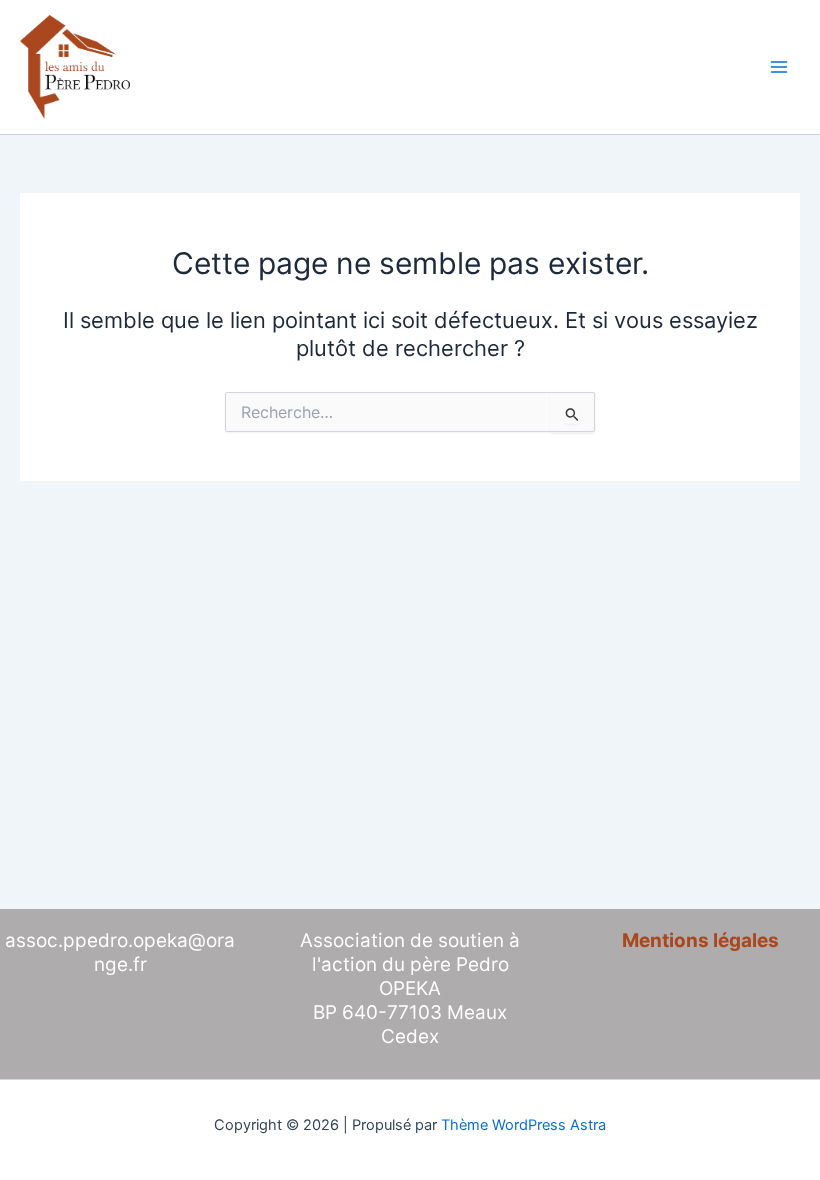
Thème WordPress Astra (523, 1125)
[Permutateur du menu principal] (779, 67)
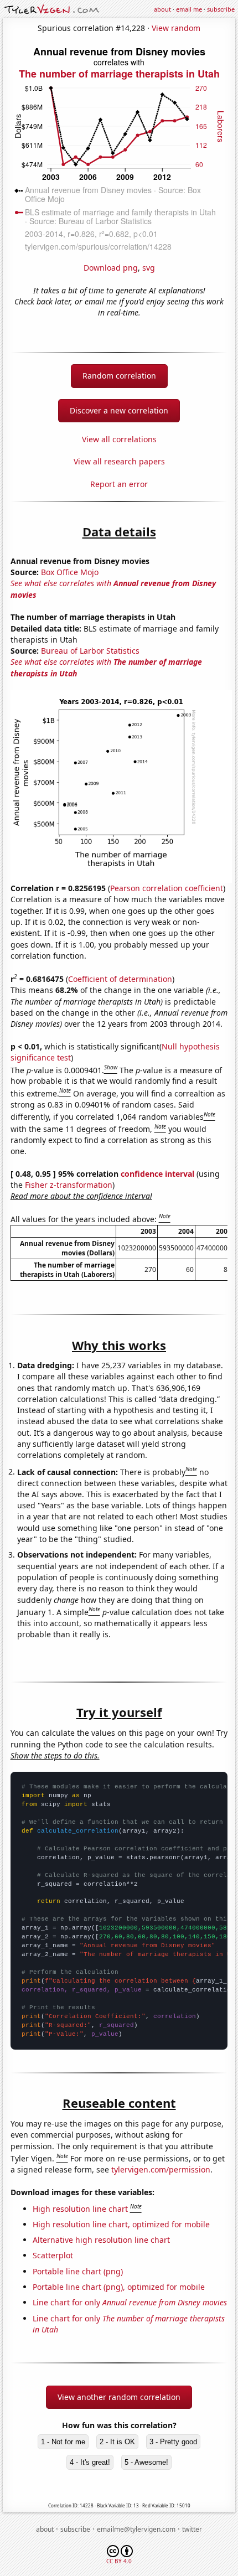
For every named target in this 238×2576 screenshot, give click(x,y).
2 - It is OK (117, 2442)
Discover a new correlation (119, 410)
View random (176, 28)
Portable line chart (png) (78, 2271)
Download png (111, 267)
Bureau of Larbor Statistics (90, 650)
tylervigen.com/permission (160, 2169)
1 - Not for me (63, 2442)
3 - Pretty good (173, 2442)
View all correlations (119, 439)
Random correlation (119, 375)
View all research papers (119, 461)
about (162, 9)
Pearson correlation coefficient (166, 888)
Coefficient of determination (120, 979)
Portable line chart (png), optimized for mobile (119, 2287)
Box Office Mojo (70, 572)
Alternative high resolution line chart (101, 2239)
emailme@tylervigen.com (136, 2529)
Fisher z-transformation (68, 1185)
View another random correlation (119, 2397)
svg (148, 267)
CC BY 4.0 (119, 2561)
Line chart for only (130, 2302)
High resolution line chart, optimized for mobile (121, 2224)
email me (189, 9)
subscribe (221, 9)
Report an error (119, 484)
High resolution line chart (80, 2208)
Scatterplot (53, 2255)
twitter (192, 2529)
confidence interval (157, 1173)
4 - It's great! (90, 2462)
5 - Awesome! (146, 2462)
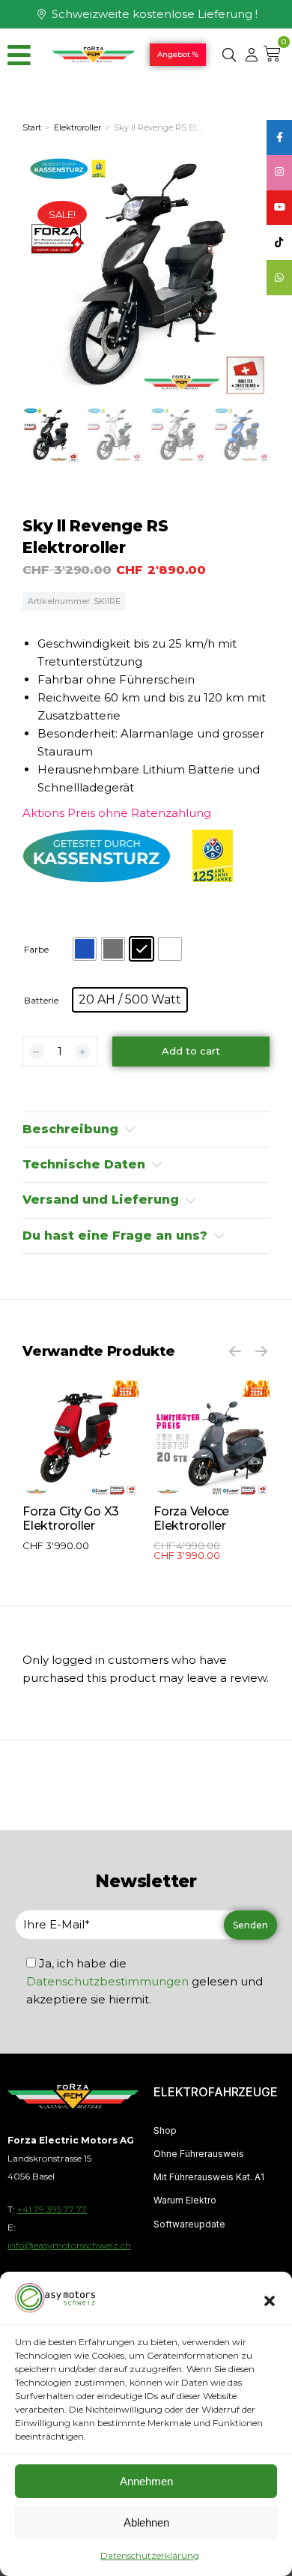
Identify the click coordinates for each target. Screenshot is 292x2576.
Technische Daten (83, 1164)
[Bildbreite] (80, 1439)
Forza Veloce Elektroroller (191, 1518)
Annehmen (146, 2481)
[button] (269, 2300)
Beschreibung (70, 1129)
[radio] (84, 949)
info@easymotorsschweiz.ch (69, 2245)
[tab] (146, 1129)
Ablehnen (146, 2522)
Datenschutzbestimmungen (107, 1981)
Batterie (41, 1000)
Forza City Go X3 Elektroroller (70, 1518)
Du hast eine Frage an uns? (114, 1235)
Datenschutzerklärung (149, 2555)
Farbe (36, 949)
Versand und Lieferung (100, 1199)
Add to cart (191, 1051)
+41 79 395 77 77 (52, 2209)
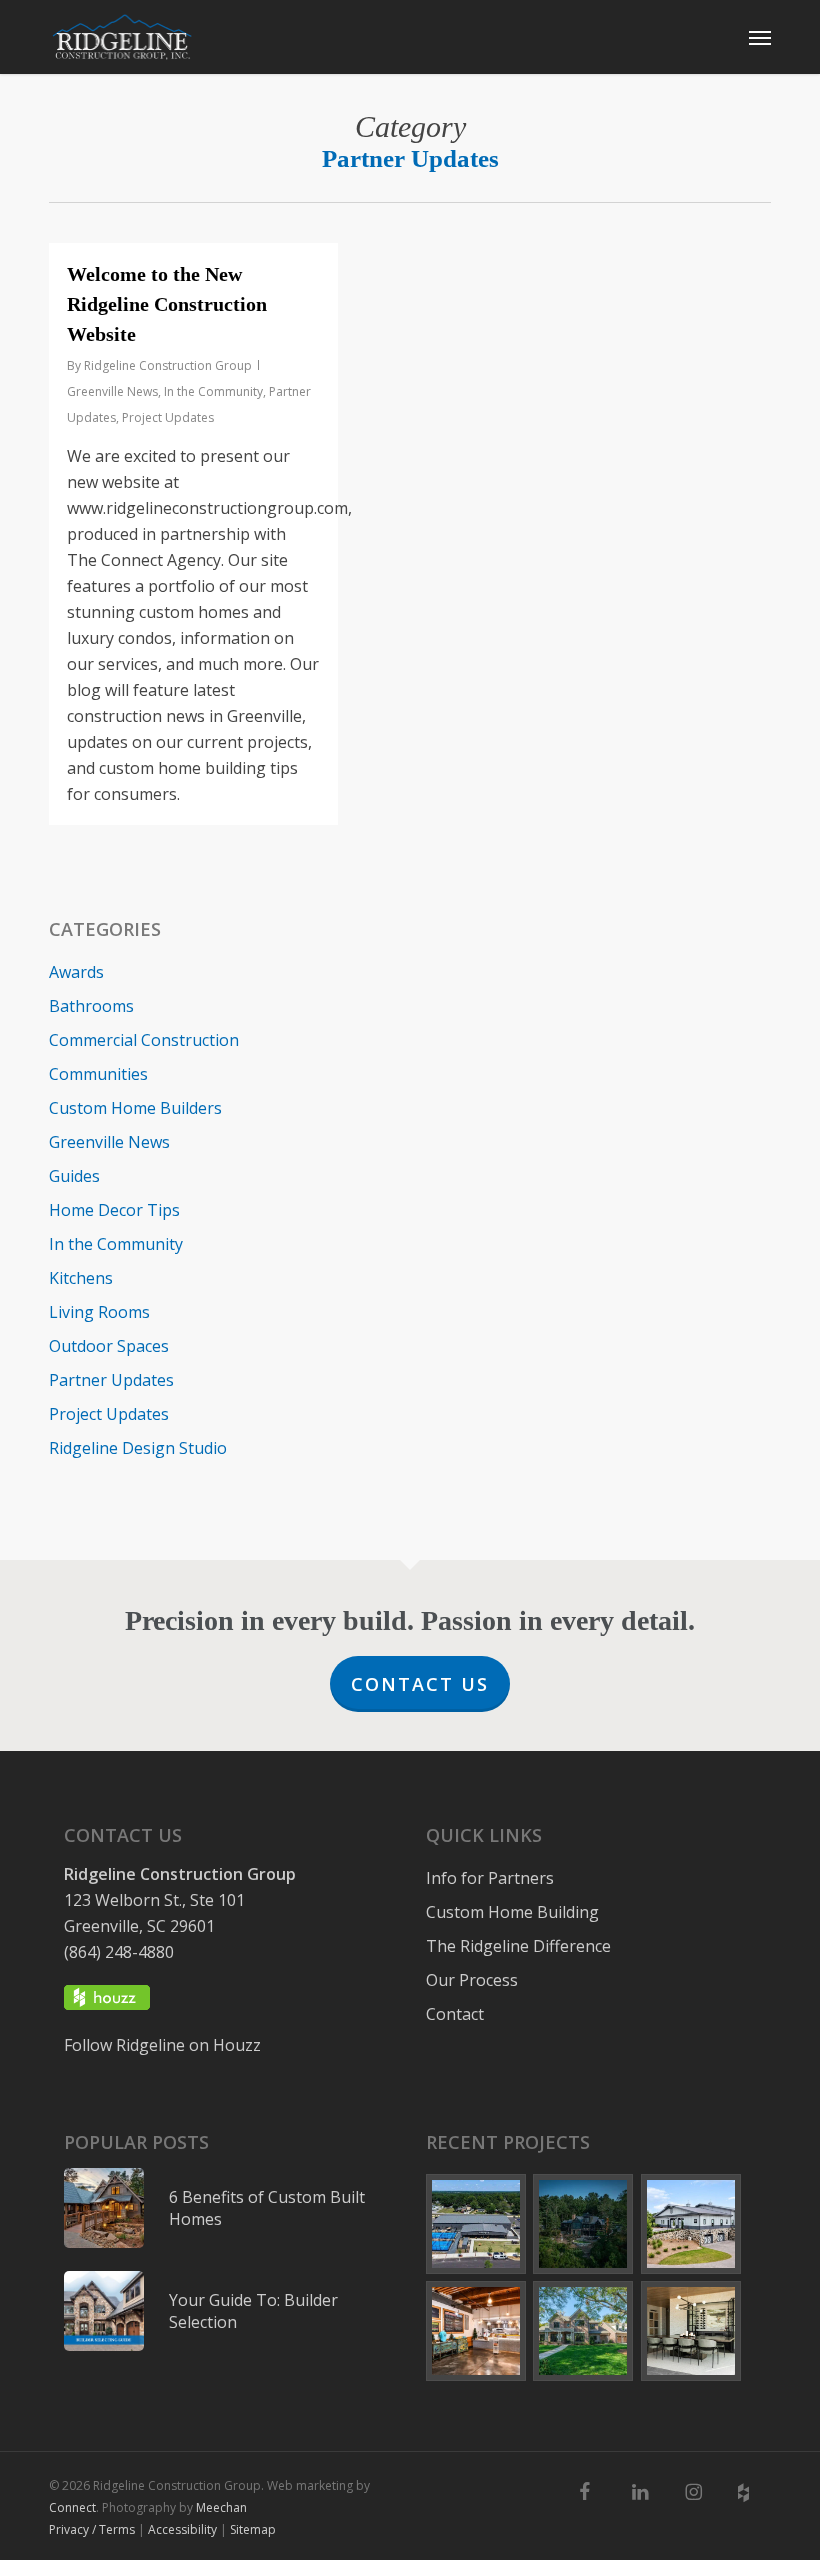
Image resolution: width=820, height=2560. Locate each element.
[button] (760, 37)
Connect (72, 2506)
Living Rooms (99, 1312)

================

To answer, report how many lines of the listing contain the word "each", as a number with nothing else.

2